— Task to carry out —
Retype, word for word, the line holding "You are a computer-use" and each line after it down to the end of the data; pictures are not copied.

— Supplied data —
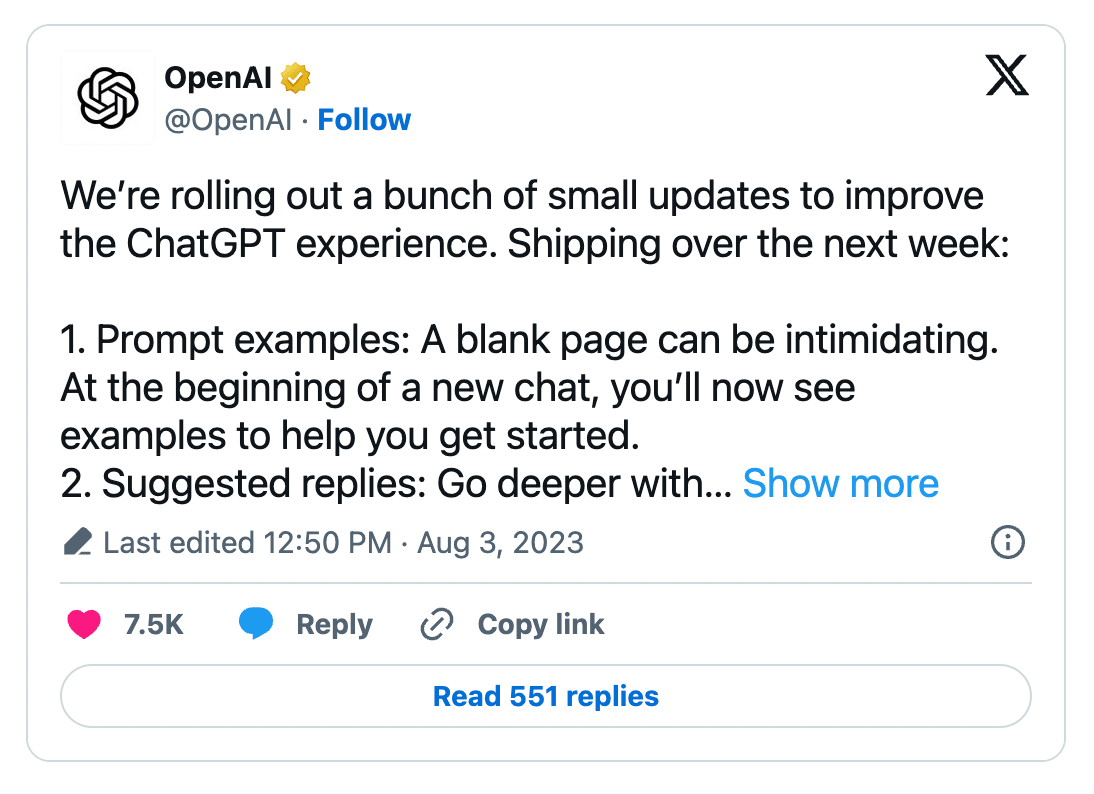Click the Copy link text

pyautogui.click(x=541, y=624)
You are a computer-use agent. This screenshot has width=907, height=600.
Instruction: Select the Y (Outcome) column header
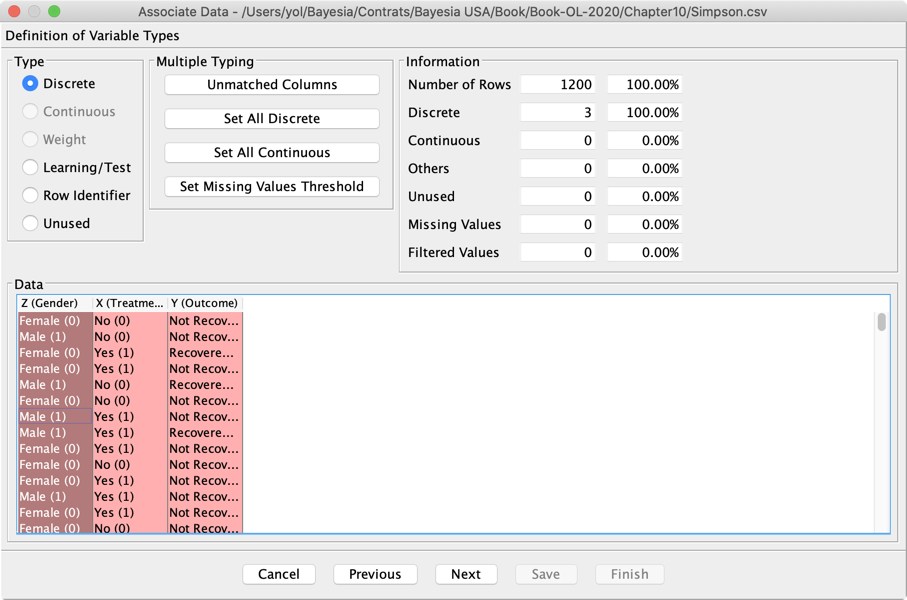click(205, 303)
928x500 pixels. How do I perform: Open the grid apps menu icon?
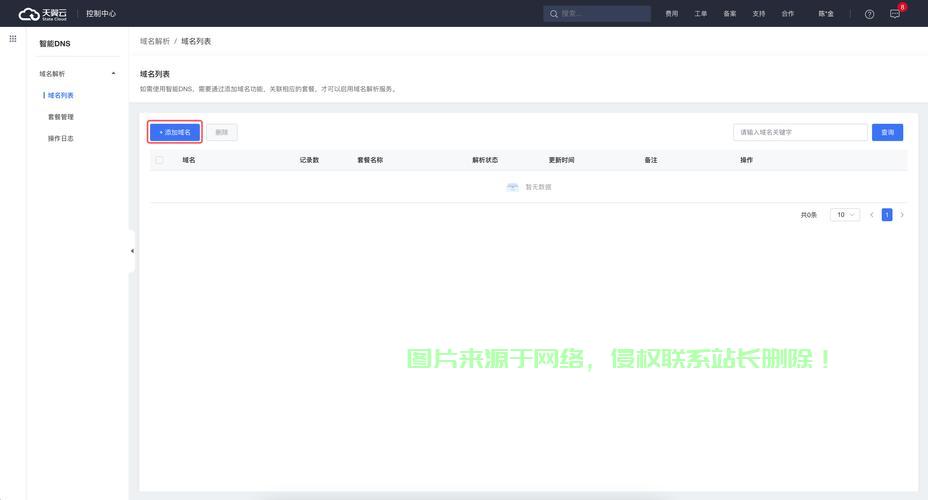[x=12, y=38]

— Final answer —
You are a computer-use agent. This screenshot has width=907, height=600.
Instruction: Select the Y (Outcome) column header
click(205, 303)
928x500 pixels. How do I perform: Open the grid apps menu icon?
[x=12, y=38]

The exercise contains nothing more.